| THE EXERCISE |
Copy every line of the records below without changing anything, and omit the pictures.

(Word and element pointing entries)
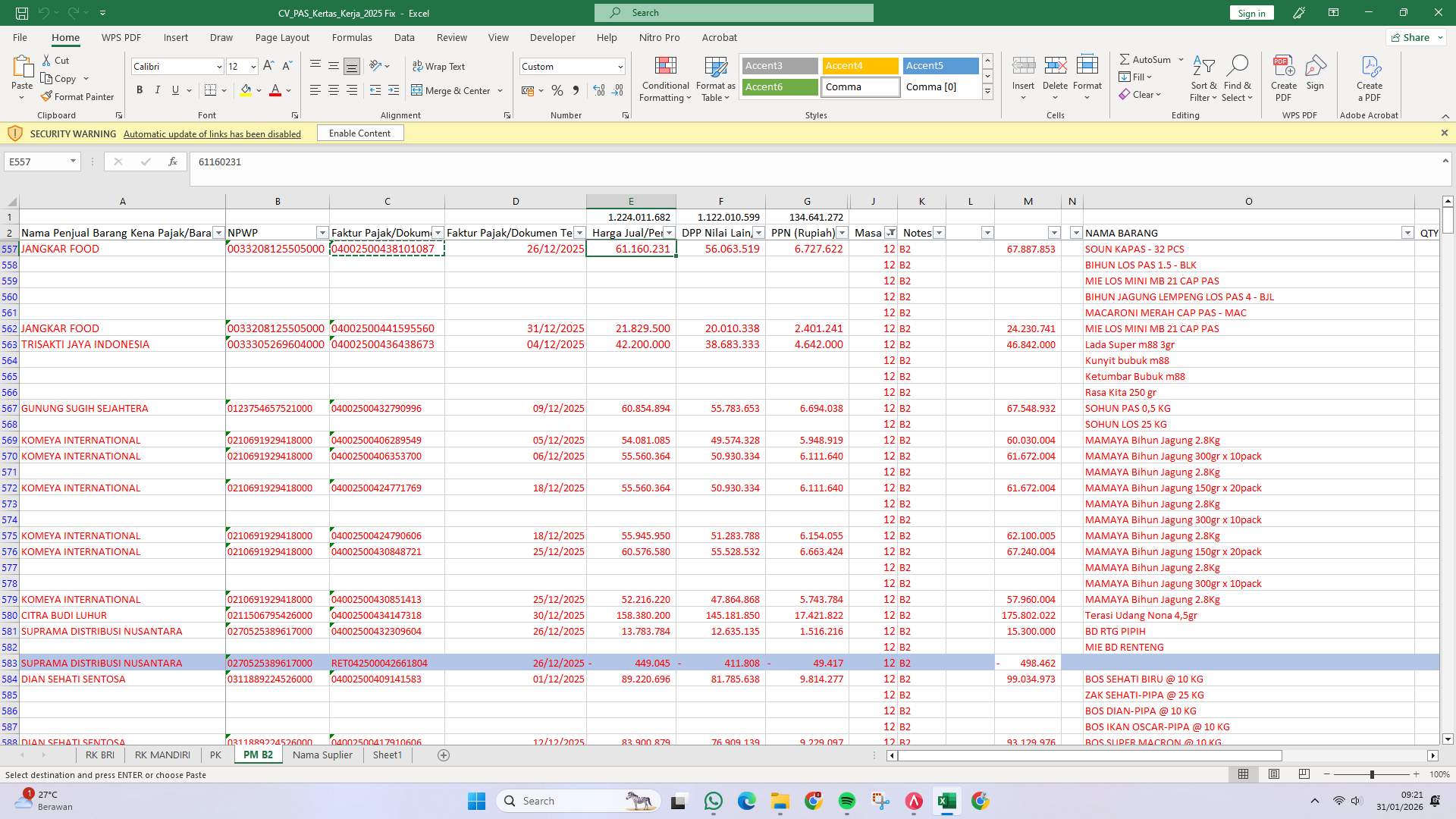Toggle bold on the selected cell
The image size is (1456, 819).
140,90
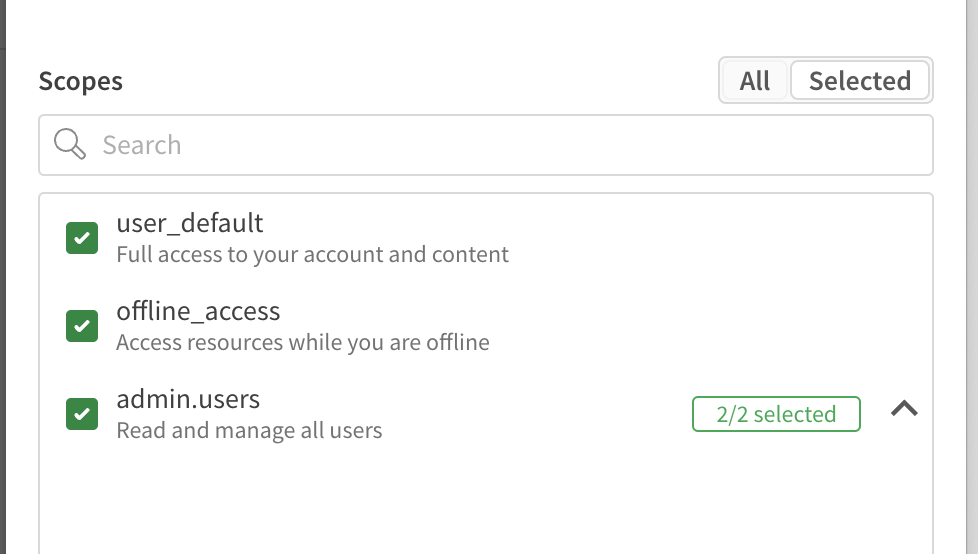Select the admin.users scope name
Viewport: 978px width, 554px height.
click(x=188, y=399)
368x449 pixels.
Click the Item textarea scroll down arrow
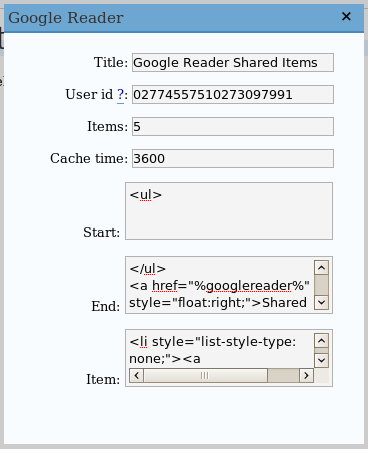click(x=322, y=360)
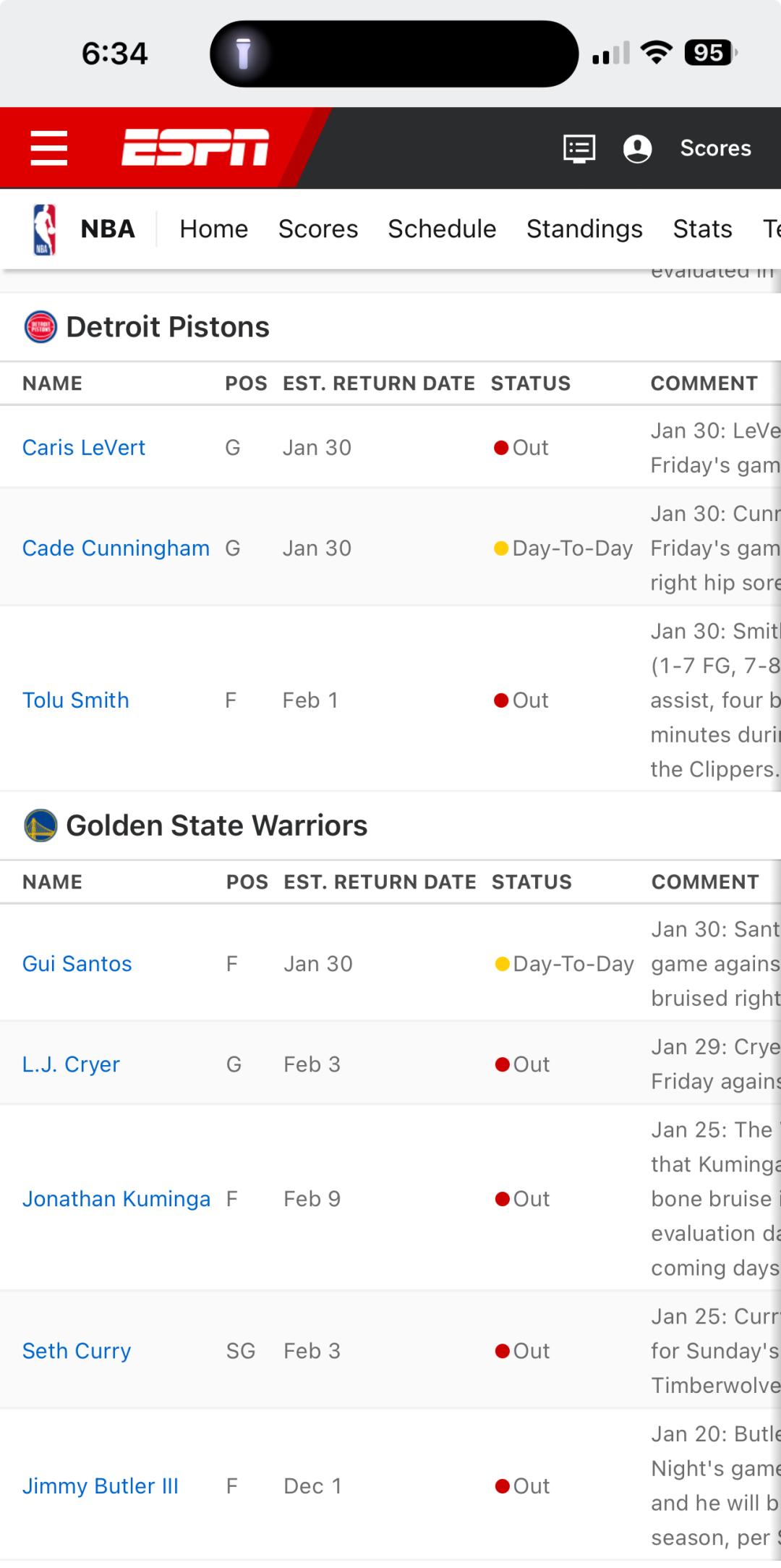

| WRITTEN ANSWER |
Toggle bold on the selected cell
The image size is (1456, 819).
140,90
Select the admin.users scope name
Viewport: 978px width, 554px height.
click(x=188, y=399)
368x449 pixels.
Click the Item textarea scroll down arrow
click(x=322, y=360)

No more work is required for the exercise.